Dix ans ont passé. Le 13 novembre 2015, Paris fut frappée au cœur. En quelques heures, la capitale sombrait dans la terreur, trois commandos armés, agissant au nom de l’organisation État islamique, semaient la mort aux abords du Stade de France, sur les terrasses animées du Xᵉ et du XIᵉ arrondissement (Le Petit Cambodge, La Bonne Bière, La Belle Équipe, Casa Nostra, le Comptoir Voltaire) puis dans la salle de concert du Bataclan, où plus de 90 personnes furent tuées. Au total, 130 morts, des centaines de blessés, et un pays plongé dans la stupeur. Dix ans plus tard, la Fondation Jean-Jaurès et l’Ifop, en partenariat avec le Théâtre de la Concorde et la Bellevilloise, ont cherché à mesurer ce qu’il reste du 13 novembre dans la mémoire collective.
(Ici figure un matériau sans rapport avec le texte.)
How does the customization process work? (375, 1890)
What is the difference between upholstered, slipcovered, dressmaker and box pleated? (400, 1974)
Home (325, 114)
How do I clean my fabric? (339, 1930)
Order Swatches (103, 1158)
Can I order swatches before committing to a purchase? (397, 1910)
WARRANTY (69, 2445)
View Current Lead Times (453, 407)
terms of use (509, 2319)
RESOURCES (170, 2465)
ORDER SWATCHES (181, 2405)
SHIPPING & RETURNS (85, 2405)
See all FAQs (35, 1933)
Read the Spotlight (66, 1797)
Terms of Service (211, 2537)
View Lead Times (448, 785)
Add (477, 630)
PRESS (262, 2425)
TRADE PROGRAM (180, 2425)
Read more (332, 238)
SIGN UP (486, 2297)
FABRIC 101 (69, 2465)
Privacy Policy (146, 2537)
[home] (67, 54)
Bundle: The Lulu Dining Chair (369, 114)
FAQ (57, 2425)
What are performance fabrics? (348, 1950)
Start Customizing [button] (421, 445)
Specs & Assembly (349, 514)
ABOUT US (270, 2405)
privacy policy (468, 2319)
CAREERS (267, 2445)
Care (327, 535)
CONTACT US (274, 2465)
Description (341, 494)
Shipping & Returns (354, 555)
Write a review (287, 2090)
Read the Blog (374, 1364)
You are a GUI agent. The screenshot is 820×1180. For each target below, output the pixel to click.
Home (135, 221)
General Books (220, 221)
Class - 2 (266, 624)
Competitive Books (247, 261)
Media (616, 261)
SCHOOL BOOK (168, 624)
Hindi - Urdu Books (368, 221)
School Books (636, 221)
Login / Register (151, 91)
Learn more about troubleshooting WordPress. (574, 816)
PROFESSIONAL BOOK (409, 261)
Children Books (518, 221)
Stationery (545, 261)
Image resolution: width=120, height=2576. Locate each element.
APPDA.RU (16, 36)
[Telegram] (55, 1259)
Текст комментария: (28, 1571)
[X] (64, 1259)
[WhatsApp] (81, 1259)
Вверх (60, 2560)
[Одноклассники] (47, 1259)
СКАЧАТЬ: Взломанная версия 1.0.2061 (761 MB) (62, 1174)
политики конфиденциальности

Leur enquête, menée à la fin d’octobre 2025, révèle une empreinte toujours profonde.
Une mémoire encore vive, surtout à Paris
Selon l’enquête, 60 % des Parisiens se souviennent précisément de ce qu’ils faisaient au moment des attaques, contre 42 % des Français en moyenne. Pour Jérémy Peltier, codirecteur général de la Fondation Jean-Jaurès, « le 13 novembre met en lumière une mémoire vive » particulièrement ancrée à Paris.
Le Stade de France, le Bataclan, le Carillon ou le Petit Cambodge sont entrés dans l’histoire. Des lieux de fête et de rencontre sont devenus des repères de mémoire, ancrés dans le paysage de la capitale.
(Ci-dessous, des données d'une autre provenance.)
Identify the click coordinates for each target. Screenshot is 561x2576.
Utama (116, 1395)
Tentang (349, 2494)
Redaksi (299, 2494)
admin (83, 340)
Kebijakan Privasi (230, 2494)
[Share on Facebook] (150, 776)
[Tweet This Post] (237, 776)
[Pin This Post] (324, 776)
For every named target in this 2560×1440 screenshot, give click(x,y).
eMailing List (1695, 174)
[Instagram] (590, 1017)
Des émotions contrastées, dix ans après
La France a changé, mais les émotions demeurent. À l’échelle nationale, la colère reste le sentiment dominant (47 %), même si elle a reculé de dix points depuis 2015. La peur, elle, a gagné du terrain (+ 10 points), pour atteindre 23 %. Chez les Parisiens, c’est la peine qui domine (56 %), devant la colère (39 %). La capitale garde la trace sensible de ce drame. « Ces attentats furent un traumatisme national, mais aussi les attentats d’une ville », résume Jérémy Peltier. « Ils font désormais partie intégrante de la mémoire de ses rues et de ses habitants. »
Dix ans après, 83 % des Français considèrent les attentats comme un acte de guerre, une lecture partagée par 77 % des Parisiens. Le 13 novembre reste un moment de rupture, marquant un avant et un après dans le récit national.
Des habitudes bouleversées
Pour 60 % des Français et des Parisiens, les attentats du 13 novembre ont changé durablement leur manière de percevoir la vie. À Paris, 31 % des habitants disent avoir modifié leurs habitudes quotidiennes depuis 2015, évitant certains lieux ou événements, contre 24 % dans le reste du pays. « Ce changement se ressent dans l’atmosphère même de la capitale, analyse Jérémy Peltier. Paris, théâtre macabre de cette année 2015, a perdu une part de légèreté. Plus on se rapproche des lieux touchés, plus ce sentiment est tangible. »
Un tiers des Parisiens estime d’ailleurs que la ville est moins festive qu’avant les attentats, un constat encore plus fort dans les Xe et XIe arrondissements.
Une mémoire partagée et entretenue
Malgré le temps, le besoin de mémoire reste largement partagé. Plus de 80 % des Français, et près de 9 Parisiens sur 10, jugent important de commémorer ces attentats, une hausse de sept points par rapport à 2016, « illustrant peut-être l’impact du « bruit de fond terroriste » qui a suivi le 13 novembre 2015 » analyse Jérémy Peltier.
Pour beaucoup, commémorer n’est pas raviver la peur, mais affirmer une fidélité, celle aux victimes, à la liberté, et à la vie ordinaire que les terroristes avaient voulu abattre.